SRI rejects NSW flood plain harvesting claims

Old flood plain harvesting rules long superseded: SRI

CLAIMS REJECTED: Southern Riverina Irrigators chair Chris Brooks has rejected flood plain harvesting claims.

CLAIMS REJECTED: Southern Riverina Irrigators chair Chris Brooks has rejected flood plain harvesting claims.


There's a sound leggal basis for illegality of flood plain harvesting, says Brooks


A prominent Riverina irrigators group has hit back at claims the voting down of NSW floodplain legislation will see the return to 1912 regulations, governing flood plain harvesting.

The NSW Upper House last week rejected a law, temporarily legalising floodplain harvesting, which is used by landholders to capture over riverbank flows.

The government introduced the legislation, in February, allowing floodplain harvesting for northern Murray-Darling Basin irrigators.

Read more:

SRI says flood plain harvesting is cheating the south of water

Back to the drawing board on floodplain harvesting

But Southern Riverina Irrigators chairman Chris Brooks said claims, by the NSW Irrigators Council, that the disallowance of the legislation meant flood plain harvesting was still covered by legislation passed in 1912 was wrong.

"The Water Act 1912 is no longer applicable as floodplain harvesting is now exclusively governed by the Water Management Act 2000," Mr Brooks said.

He said SRI was seeking clarification from the governing body, the Natural Resources Access Regulator (NRAR).

"SRI, along with their legal team, have spent many months of due diligence," Mr Brooks said.

"And they stand firm behind their statements any take/and or use of water beyond basic landholder rights, done without a license and a meter, is now illegal."

NSW Irrigators Council chief executive Claire Miller said the Floodplain Harvesting Exemption Regulation was a transitional step towards implementing the NSW Healthy Floodplains Policy to license and meter approved floodplain harvesting by July 2021.

"It is not as simple as making it legal or illegal. The debate is about two options: leaving floodplain harvesting allowed under an Act written in 1912, or taking the next step to regulating all water take under modern laws," Ms Miller said.

"Irrigated agriculture wants a modern legislative framework.

"We don't understand politicians who want water management turned back to 1912 legislation. It's almost like they don't want the problem solved."

But Mr Brooks said no works orders, which allow permitted flood plain harvesting, had been issued since 2008.

"When you get the copies of the federal Act out, and you overlay it on the state Act, it clarifies what is water take, what is compliance and what are licences," Mr Brooks said.

"These blokes are out of time, they are out of support and they don't have a licence."
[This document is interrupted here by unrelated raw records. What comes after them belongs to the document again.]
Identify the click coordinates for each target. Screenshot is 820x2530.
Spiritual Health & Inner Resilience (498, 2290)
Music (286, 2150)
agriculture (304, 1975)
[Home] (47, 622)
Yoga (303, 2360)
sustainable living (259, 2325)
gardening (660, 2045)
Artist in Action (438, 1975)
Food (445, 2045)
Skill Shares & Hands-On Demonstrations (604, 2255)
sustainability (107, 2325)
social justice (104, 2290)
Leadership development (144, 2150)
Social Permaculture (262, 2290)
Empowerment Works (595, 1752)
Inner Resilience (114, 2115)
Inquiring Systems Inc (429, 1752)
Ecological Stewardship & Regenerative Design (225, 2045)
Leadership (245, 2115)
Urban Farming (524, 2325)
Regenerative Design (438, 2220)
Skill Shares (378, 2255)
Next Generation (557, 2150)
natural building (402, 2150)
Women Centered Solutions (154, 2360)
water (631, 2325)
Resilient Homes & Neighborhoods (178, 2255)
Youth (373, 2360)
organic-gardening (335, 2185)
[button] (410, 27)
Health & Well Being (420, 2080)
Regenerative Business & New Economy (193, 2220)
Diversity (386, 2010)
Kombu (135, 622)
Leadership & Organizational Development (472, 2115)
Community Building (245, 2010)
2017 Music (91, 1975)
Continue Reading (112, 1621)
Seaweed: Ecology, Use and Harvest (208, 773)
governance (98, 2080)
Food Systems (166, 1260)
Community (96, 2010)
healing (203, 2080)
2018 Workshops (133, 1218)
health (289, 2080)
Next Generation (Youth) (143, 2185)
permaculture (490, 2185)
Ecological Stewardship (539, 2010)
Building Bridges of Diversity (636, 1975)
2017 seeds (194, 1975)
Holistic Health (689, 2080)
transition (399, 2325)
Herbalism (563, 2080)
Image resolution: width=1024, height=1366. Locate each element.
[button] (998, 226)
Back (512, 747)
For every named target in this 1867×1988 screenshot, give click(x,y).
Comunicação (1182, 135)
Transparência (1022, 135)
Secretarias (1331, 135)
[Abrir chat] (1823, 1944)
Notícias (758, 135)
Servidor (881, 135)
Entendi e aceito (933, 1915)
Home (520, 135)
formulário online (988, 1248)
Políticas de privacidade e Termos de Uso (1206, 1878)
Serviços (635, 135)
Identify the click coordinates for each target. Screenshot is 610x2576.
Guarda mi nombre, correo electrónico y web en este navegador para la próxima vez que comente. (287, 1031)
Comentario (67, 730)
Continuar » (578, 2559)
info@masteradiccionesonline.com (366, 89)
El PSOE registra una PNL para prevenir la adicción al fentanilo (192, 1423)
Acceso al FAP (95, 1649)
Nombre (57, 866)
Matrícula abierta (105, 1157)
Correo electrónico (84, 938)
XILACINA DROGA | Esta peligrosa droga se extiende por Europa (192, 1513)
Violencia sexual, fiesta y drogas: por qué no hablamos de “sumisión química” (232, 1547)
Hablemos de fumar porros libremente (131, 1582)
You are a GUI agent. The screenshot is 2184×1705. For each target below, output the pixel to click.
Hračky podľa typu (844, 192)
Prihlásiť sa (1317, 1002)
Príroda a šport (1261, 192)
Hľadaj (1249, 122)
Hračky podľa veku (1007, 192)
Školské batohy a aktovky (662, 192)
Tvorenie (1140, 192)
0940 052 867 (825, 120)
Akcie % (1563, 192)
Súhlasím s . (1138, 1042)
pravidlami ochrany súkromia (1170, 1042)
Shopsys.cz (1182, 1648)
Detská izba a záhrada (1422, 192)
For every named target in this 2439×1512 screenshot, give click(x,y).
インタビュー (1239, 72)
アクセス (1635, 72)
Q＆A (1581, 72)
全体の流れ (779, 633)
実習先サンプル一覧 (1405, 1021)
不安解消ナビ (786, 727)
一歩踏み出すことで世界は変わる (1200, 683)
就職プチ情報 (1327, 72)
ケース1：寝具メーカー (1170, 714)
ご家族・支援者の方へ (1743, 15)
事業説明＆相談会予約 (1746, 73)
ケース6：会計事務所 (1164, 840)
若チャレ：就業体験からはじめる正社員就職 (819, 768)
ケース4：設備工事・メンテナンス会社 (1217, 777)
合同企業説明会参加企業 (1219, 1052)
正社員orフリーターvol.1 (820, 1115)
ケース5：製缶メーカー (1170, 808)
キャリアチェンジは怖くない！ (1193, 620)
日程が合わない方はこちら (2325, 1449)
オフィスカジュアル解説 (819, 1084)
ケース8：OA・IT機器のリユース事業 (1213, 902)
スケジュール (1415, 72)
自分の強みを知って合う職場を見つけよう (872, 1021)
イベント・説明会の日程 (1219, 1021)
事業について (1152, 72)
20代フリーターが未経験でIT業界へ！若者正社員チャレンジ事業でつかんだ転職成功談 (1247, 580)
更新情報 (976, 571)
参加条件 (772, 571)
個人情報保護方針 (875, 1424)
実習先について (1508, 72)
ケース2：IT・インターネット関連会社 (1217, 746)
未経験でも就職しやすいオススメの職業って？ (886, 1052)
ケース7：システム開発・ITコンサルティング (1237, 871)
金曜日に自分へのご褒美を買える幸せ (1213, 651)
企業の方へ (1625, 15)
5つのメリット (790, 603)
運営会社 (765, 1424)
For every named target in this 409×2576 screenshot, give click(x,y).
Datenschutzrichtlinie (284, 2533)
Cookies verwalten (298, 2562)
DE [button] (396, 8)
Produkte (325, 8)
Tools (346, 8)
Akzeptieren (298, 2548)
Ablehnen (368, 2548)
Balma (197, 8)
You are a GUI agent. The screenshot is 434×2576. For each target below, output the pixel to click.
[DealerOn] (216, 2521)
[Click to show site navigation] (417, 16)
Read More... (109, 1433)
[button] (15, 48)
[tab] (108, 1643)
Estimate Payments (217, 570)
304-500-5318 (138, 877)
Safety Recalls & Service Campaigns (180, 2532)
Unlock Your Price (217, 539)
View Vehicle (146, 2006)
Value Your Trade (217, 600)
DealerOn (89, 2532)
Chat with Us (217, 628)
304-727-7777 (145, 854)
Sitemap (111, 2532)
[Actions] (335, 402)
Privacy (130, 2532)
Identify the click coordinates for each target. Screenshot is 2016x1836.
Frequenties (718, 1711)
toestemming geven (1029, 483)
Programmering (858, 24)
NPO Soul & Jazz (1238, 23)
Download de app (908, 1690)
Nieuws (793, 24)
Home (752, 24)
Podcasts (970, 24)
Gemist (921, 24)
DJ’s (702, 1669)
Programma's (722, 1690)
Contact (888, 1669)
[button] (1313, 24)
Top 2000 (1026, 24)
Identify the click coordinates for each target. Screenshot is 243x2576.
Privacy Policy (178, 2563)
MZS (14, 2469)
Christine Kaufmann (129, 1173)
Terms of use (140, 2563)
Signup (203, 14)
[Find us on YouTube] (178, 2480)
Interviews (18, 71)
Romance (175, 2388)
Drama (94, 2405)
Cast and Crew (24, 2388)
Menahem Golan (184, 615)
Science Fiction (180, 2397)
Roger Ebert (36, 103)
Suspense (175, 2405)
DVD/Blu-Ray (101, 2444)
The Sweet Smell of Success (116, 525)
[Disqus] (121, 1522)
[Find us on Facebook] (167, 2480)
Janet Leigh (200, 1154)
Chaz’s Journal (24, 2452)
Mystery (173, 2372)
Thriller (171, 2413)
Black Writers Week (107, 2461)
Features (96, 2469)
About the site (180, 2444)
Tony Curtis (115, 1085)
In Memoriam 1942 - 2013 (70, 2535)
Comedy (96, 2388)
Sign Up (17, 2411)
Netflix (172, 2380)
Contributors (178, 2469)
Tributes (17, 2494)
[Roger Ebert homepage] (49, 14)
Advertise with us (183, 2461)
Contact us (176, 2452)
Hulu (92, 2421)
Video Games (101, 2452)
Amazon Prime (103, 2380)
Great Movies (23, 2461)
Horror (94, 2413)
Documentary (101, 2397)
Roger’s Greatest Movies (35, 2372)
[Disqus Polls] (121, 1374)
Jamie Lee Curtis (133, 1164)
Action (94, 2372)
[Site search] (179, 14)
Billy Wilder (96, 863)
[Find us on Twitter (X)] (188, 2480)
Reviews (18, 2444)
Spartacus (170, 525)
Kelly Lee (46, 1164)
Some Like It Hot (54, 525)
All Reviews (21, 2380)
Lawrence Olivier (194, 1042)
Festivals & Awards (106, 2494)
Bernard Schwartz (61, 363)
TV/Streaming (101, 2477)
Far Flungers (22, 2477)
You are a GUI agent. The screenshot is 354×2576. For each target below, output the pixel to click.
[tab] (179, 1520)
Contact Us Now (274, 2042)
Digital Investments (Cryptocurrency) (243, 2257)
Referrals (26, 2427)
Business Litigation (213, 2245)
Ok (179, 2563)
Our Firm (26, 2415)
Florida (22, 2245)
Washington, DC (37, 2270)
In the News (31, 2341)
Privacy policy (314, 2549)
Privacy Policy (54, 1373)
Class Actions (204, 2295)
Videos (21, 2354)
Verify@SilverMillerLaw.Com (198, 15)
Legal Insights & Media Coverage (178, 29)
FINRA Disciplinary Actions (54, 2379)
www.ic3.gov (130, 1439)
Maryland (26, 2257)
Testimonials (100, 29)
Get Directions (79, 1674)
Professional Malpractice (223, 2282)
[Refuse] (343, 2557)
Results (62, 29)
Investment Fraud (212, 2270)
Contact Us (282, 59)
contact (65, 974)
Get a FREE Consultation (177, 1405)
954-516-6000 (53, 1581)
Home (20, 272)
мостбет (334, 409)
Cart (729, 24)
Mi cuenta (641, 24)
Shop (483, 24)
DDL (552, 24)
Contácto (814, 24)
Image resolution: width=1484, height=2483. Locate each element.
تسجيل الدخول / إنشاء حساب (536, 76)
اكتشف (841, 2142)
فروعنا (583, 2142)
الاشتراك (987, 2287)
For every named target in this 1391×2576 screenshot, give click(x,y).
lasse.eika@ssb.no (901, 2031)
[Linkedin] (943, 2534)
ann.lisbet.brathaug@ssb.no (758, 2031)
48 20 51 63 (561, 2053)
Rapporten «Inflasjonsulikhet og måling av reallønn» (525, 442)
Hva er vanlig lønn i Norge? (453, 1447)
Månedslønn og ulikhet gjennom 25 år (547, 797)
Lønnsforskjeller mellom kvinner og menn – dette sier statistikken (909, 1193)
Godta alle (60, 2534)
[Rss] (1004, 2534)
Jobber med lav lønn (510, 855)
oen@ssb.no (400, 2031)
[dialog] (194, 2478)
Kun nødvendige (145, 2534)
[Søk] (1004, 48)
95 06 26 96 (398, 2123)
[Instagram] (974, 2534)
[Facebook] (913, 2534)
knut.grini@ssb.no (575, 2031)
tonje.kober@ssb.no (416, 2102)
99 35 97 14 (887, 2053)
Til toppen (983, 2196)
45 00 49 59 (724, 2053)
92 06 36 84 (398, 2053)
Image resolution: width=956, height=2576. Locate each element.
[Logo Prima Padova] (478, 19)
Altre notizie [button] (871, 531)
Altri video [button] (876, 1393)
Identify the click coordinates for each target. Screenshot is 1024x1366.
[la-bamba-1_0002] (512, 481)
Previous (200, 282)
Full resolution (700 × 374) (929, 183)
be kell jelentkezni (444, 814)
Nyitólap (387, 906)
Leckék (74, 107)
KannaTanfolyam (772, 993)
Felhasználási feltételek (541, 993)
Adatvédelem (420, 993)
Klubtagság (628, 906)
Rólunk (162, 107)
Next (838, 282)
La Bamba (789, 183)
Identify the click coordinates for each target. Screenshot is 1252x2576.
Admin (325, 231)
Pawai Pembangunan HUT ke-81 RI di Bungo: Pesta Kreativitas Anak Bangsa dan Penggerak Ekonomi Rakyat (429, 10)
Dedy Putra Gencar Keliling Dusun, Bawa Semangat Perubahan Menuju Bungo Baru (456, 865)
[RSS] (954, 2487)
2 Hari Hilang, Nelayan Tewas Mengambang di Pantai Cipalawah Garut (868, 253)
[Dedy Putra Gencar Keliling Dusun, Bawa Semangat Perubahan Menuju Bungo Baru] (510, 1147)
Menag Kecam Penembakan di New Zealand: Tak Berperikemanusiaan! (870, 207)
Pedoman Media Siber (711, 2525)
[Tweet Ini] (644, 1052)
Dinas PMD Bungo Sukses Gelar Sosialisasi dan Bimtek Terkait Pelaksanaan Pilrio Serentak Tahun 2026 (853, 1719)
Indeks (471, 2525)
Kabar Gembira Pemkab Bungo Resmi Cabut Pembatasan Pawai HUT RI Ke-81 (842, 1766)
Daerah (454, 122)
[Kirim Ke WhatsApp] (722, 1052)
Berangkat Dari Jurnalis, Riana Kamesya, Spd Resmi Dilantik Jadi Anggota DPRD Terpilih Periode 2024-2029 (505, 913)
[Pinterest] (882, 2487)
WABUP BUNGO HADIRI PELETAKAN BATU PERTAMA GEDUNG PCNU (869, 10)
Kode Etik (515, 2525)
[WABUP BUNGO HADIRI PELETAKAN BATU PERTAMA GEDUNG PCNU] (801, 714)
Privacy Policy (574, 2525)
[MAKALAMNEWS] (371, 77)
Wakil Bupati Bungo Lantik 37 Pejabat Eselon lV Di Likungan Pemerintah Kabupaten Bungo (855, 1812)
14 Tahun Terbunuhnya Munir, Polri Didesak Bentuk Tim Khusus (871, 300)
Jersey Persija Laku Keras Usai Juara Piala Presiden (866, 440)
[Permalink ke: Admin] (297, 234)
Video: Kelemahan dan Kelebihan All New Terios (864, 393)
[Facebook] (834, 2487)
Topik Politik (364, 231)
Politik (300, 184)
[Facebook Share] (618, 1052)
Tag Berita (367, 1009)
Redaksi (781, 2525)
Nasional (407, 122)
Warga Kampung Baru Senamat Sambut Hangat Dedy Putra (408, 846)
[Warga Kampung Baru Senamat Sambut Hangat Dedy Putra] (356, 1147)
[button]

He said SRI had written to the NRA and Water Minister Melinda Pavey, asking them clarify the status of flood plain harvesting.

"Once that's clarified, we have asked NRAR to enforce it," he said.

"That means when these people - who haven't got a licence or a works order - go to take water, they are in breach of the Act."

Senior water researcher Maryanne Slattery said the government created the NRAR after the last flood plain harvesting event.

"They had advised the department and also irrigators that taking water without a licence is illegal, in NSW and they would be prosecuted if that happened," Ms Slattery said.

"Parliament rushed through a regulation to exempt the need to to have a licence to take water off the floodplain."

She said the government knew taking water without a licence was illegal, in NSW, and the NRAR would prosecute offenders, so rushed through the regulation to allow flood plain harvesting.

"The disallowance motion means you can't take water, without a licence."

Ms Slattery said she now expected the government to issue licences, to flood plain harvesters, "as fast as it can.

But she said she was also concerned the government might go another way to allow continued flood plain harvesting.

"They are going to increase the SDL's by the amount taken by flood plain harvesting - that makes a mockery of the SDL's."

SDL's are how much water, on average, can be used in the Basin by towns, communities, industry and farmers.

Ms Slattery said she was also puzzled at the northern irrigators' argument about the old legislation, which purportedly allowed flood plain harvesting.

"It's all very confusing to me how the northern irrigators could argue that floodplain harvesting, without a licence isn't illegal, because they have the 1912 Act."

If the Act covered flood plain harvesting, Ms Slattery said she questioned why the irrigators were so desperate for the disallowance motion not to go ahead.

"It was all very confusing, to me, how the northern irrigators could argue the world was ending and we are going back 100 years."

Ms Pavey has been contacted for comment.